## Description of the task
Extract the stretch of lines that starts at the line with "Instruction: Cancel the" and ends at the last line of the data below. Give it exactly, without pictures.

## Records shown

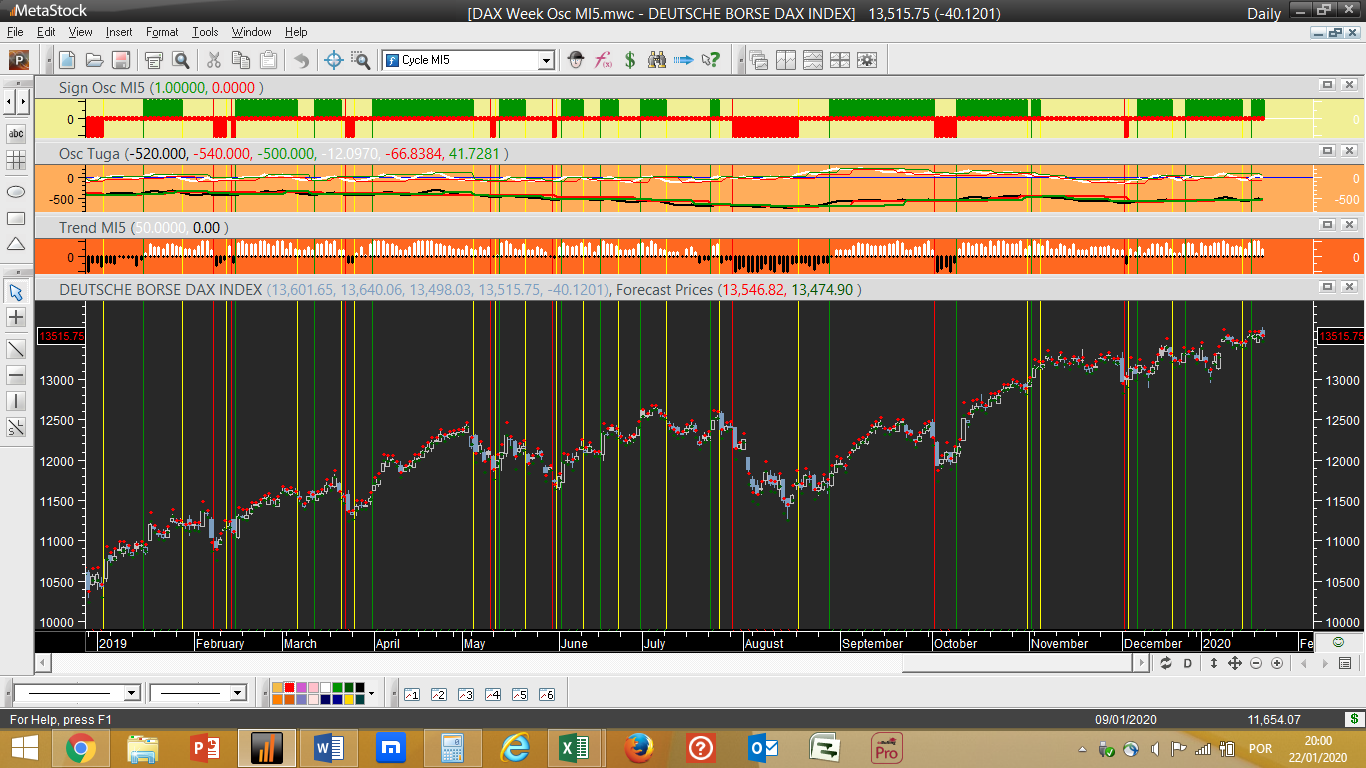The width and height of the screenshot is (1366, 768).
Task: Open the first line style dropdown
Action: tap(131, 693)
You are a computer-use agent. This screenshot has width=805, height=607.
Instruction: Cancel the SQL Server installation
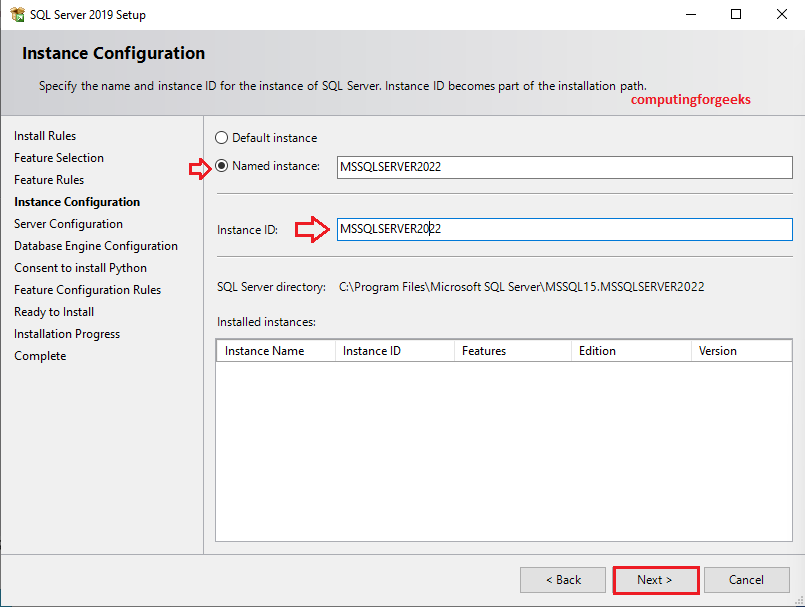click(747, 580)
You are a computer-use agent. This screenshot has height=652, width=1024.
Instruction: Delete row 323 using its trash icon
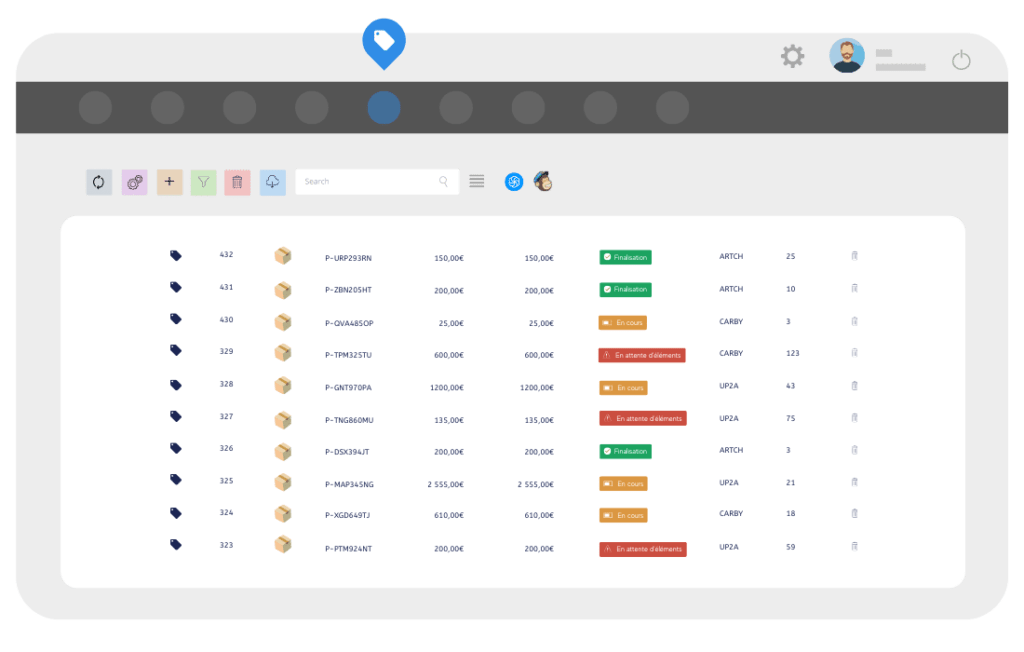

## Answer box
Instruction: Cancel the SQL Server installation
click(747, 580)
You are a computer-use agent. This screenshot has height=652, width=1024.
Instruction: Delete row 323 using its trash icon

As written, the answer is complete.